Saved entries
※ ※ ※

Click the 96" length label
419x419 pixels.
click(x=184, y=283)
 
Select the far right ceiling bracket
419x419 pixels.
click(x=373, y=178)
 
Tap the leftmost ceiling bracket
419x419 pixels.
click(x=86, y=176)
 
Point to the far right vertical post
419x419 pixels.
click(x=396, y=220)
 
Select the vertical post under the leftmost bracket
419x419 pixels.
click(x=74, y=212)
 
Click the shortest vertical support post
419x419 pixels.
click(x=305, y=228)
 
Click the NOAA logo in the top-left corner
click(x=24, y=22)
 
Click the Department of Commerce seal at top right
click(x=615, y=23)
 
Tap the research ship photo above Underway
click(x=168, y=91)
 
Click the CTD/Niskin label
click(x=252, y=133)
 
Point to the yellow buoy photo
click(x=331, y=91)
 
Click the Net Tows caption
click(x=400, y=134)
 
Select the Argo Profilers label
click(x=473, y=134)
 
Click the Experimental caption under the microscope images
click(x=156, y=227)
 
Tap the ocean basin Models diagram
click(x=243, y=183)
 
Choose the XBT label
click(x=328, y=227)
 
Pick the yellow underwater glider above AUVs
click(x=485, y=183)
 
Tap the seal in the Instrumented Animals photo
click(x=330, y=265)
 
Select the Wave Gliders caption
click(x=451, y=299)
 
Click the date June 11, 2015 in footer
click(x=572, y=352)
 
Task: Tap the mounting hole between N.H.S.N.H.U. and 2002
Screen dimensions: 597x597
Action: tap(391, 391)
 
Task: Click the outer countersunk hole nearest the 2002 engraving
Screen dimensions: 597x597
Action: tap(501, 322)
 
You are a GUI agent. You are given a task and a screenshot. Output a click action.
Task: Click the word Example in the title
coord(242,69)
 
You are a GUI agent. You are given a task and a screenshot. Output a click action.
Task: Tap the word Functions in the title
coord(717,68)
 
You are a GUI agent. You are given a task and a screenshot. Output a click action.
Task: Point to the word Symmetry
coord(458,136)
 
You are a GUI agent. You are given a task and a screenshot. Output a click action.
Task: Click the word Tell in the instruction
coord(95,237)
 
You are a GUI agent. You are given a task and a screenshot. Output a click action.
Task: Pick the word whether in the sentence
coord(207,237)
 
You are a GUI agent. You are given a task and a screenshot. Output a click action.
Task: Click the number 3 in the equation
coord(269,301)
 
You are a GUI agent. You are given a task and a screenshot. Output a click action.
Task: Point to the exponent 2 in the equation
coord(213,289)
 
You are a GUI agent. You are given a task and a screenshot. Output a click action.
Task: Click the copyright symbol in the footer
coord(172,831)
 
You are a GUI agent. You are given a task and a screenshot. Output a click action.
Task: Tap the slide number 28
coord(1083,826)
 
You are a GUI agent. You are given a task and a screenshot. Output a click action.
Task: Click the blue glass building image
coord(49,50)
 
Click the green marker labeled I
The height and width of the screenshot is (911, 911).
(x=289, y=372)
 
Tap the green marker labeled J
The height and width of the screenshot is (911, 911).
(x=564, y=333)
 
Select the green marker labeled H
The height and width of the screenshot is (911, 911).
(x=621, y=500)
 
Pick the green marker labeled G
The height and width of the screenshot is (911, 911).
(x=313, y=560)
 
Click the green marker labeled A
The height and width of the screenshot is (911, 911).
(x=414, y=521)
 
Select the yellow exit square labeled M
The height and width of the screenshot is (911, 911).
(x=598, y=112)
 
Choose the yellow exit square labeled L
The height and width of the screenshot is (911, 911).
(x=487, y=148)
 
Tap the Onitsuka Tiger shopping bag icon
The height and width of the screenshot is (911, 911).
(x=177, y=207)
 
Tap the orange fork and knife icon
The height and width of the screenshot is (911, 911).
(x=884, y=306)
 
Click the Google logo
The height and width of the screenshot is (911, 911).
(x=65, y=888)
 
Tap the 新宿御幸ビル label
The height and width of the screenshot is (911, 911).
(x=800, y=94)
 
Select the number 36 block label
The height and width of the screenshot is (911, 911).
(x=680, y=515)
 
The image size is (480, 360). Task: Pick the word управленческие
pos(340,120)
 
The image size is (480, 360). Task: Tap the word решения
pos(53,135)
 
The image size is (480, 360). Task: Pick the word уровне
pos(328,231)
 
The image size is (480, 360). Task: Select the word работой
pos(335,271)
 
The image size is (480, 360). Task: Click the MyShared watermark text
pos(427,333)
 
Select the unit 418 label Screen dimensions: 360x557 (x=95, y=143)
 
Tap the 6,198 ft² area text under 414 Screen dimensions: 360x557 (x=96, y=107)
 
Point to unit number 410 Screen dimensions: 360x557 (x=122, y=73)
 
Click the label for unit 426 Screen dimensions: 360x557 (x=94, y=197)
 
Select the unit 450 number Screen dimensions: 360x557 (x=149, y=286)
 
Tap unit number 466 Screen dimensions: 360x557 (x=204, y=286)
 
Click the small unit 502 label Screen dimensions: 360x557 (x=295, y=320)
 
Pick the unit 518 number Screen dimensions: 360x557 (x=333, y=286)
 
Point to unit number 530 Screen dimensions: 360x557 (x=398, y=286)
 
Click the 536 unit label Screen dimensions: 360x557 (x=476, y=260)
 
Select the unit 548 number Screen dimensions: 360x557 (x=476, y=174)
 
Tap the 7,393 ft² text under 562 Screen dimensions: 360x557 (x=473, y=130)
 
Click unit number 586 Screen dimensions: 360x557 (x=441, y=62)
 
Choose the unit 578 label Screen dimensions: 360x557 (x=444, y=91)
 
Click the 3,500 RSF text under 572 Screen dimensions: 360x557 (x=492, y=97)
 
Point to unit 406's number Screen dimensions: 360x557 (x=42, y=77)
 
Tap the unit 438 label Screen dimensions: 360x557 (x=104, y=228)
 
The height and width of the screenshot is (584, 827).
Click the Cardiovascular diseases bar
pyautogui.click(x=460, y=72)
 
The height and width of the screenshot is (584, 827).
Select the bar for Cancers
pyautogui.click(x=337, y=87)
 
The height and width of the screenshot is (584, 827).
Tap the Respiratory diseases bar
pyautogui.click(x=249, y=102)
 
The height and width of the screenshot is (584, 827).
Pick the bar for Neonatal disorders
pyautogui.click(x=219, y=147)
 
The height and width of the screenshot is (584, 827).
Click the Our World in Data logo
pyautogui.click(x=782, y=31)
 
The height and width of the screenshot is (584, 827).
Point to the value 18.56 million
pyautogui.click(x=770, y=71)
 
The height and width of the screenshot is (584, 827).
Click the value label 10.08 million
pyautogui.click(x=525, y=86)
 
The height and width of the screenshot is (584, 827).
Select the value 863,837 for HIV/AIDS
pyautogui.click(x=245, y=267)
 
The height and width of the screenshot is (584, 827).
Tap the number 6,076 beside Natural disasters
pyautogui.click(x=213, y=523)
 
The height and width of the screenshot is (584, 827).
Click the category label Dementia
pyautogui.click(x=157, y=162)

※ ※ ※

Copy out all of the material above line for line, with no changes.

- _Solution for this problem_
Click the 96" length label
419x419 pixels.
click(x=184, y=283)
 
Select the far right ceiling bracket
419x419 pixels.
click(x=373, y=178)
 
Tap the leftmost ceiling bracket
419x419 pixels.
click(x=86, y=176)
 
Point to the far right vertical post
419x419 pixels.
click(x=396, y=220)
 
Select the vertical post under the leftmost bracket
419x419 pixels.
click(x=74, y=212)
 
Click the shortest vertical support post
419x419 pixels.
click(x=305, y=228)
 
Click the NOAA logo in the top-left corner
click(x=24, y=22)
 
Click the Department of Commerce seal at top right
click(x=615, y=23)
 
Tap the research ship photo above Underway
click(x=168, y=91)
 
Click the CTD/Niskin label
click(x=252, y=133)
 
Point to the yellow buoy photo
click(x=331, y=91)
 
Click the Net Tows caption
click(x=400, y=134)
 
Select the Argo Profilers label
click(x=473, y=134)
 
Click the Experimental caption under the microscope images
click(x=156, y=227)
 
Tap the ocean basin Models diagram
click(x=243, y=183)
 
Choose the XBT label
click(x=328, y=227)
 
Pick the yellow underwater glider above AUVs
click(x=485, y=183)
 
Tap the seal in the Instrumented Animals photo
click(x=330, y=265)
 
Select the Wave Gliders caption
click(x=451, y=299)
 
Click the date June 11, 2015 in footer
click(x=572, y=352)
 
Task: Tap the mounting hole between N.H.S.N.H.U. and 2002
Screen dimensions: 597x597
Action: tap(391, 391)
 
Task: Click the outer countersunk hole nearest the 2002 engraving
Screen dimensions: 597x597
Action: tap(501, 322)
 
You are a GUI agent. You are given a task and a screenshot. Output a click action.
Task: Click the word Example in the title
coord(242,69)
 
You are a GUI agent. You are given a task and a screenshot. Output a click action.
Task: Tap the word Functions in the title
coord(717,68)
 
You are a GUI agent. You are given a task and a screenshot. Output a click action.
Task: Point to the word Symmetry
coord(458,136)
 
You are a GUI agent. You are given a task and a screenshot. Output a click action.
Task: Click the word Tell in the instruction
coord(95,237)
 
You are a GUI agent. You are given a task and a screenshot. Output a click action.
Task: Pick the word whether in the sentence
coord(207,237)
 
You are a GUI agent. You are given a task and a screenshot. Output a click action.
Task: Click the number 3 in the equation
coord(269,301)
 
You are a GUI agent. You are given a task and a screenshot. Output a click action.
Task: Point to the exponent 2 in the equation
coord(213,289)
 
You are a GUI agent. You are given a task and a screenshot. Output a click action.
Task: Click the copyright symbol in the footer
coord(172,831)
 
You are a GUI agent. You are given a task and a screenshot. Output a click action.
Task: Tap the slide number 28
coord(1083,826)
 
You are a GUI agent. You are given a task and a screenshot. Output a click action.
Task: Click the blue glass building image
coord(49,50)
 
Click the green marker labeled I
The height and width of the screenshot is (911, 911).
(x=289, y=372)
 
Tap the green marker labeled J
The height and width of the screenshot is (911, 911).
(x=564, y=333)
 
Select the green marker labeled H
The height and width of the screenshot is (911, 911).
(x=621, y=500)
 
Pick the green marker labeled G
The height and width of the screenshot is (911, 911).
(x=313, y=560)
 
Click the green marker labeled A
The height and width of the screenshot is (911, 911).
(x=414, y=521)
 
Select the yellow exit square labeled M
The height and width of the screenshot is (911, 911).
(x=598, y=112)
 
Choose the yellow exit square labeled L
The height and width of the screenshot is (911, 911).
(x=487, y=148)
 
Tap the Onitsuka Tiger shopping bag icon
The height and width of the screenshot is (911, 911).
(x=177, y=207)
 
Tap the orange fork and knife icon
The height and width of the screenshot is (911, 911).
(x=884, y=306)
 
Click the Google logo
The height and width of the screenshot is (911, 911).
(x=65, y=888)
 
Tap the 新宿御幸ビル label
The height and width of the screenshot is (911, 911).
(x=800, y=94)
 
Select the number 36 block label
The height and width of the screenshot is (911, 911).
(x=680, y=515)
 
The image size is (480, 360). Task: Pick the word управленческие
pos(340,120)
 
The image size is (480, 360). Task: Tap the word решения
pos(53,135)
 
The image size is (480, 360). Task: Pick the word уровне
pos(328,231)
 
The image size is (480, 360). Task: Select the word работой
pos(335,271)
 
The image size is (480, 360). Task: Click the MyShared watermark text
pos(427,333)
 
Select the unit 418 label Screen dimensions: 360x557 (x=95, y=143)
 
Tap the 6,198 ft² area text under 414 Screen dimensions: 360x557 (x=96, y=107)
 
Point to unit number 410 Screen dimensions: 360x557 (x=122, y=73)
 
Click the label for unit 426 Screen dimensions: 360x557 (x=94, y=197)
 
Select the unit 450 number Screen dimensions: 360x557 (x=149, y=286)
 
Tap unit number 466 Screen dimensions: 360x557 (x=204, y=286)
 
Click the small unit 502 label Screen dimensions: 360x557 (x=295, y=320)
 
Pick the unit 518 number Screen dimensions: 360x557 (x=333, y=286)
 
Point to unit number 530 Screen dimensions: 360x557 (x=398, y=286)
 
Click the 536 unit label Screen dimensions: 360x557 (x=476, y=260)
 
Select the unit 548 number Screen dimensions: 360x557 (x=476, y=174)
 
Tap the 7,393 ft² text under 562 Screen dimensions: 360x557 (x=473, y=130)
 
Click unit number 586 Screen dimensions: 360x557 (x=441, y=62)
 
Choose the unit 578 label Screen dimensions: 360x557 (x=444, y=91)
 
Click the 3,500 RSF text under 572 Screen dimensions: 360x557 (x=492, y=97)
 
Point to unit 406's number Screen dimensions: 360x557 (x=42, y=77)
 
Tap the unit 438 label Screen dimensions: 360x557 (x=104, y=228)
 
The height and width of the screenshot is (584, 827).
Click the Cardiovascular diseases bar
pyautogui.click(x=460, y=72)
 
The height and width of the screenshot is (584, 827).
Select the bar for Cancers
pyautogui.click(x=337, y=87)
 
The height and width of the screenshot is (584, 827).
Tap the Respiratory diseases bar
pyautogui.click(x=249, y=102)
 
The height and width of the screenshot is (584, 827).
Pick the bar for Neonatal disorders
pyautogui.click(x=219, y=147)
 
The height and width of the screenshot is (584, 827).
Click the Our World in Data logo
pyautogui.click(x=782, y=31)
 
The height and width of the screenshot is (584, 827).
Point to the value 18.56 million
pyautogui.click(x=770, y=71)
 
The height and width of the screenshot is (584, 827).
Click the value label 10.08 million
pyautogui.click(x=525, y=86)
 
The height and width of the screenshot is (584, 827).
Select the value 863,837 for HIV/AIDS
pyautogui.click(x=245, y=267)
 
The height and width of the screenshot is (584, 827).
Tap the number 6,076 beside Natural disasters
pyautogui.click(x=213, y=523)
 
The height and width of the screenshot is (584, 827).
Click the category label Dementia
pyautogui.click(x=157, y=162)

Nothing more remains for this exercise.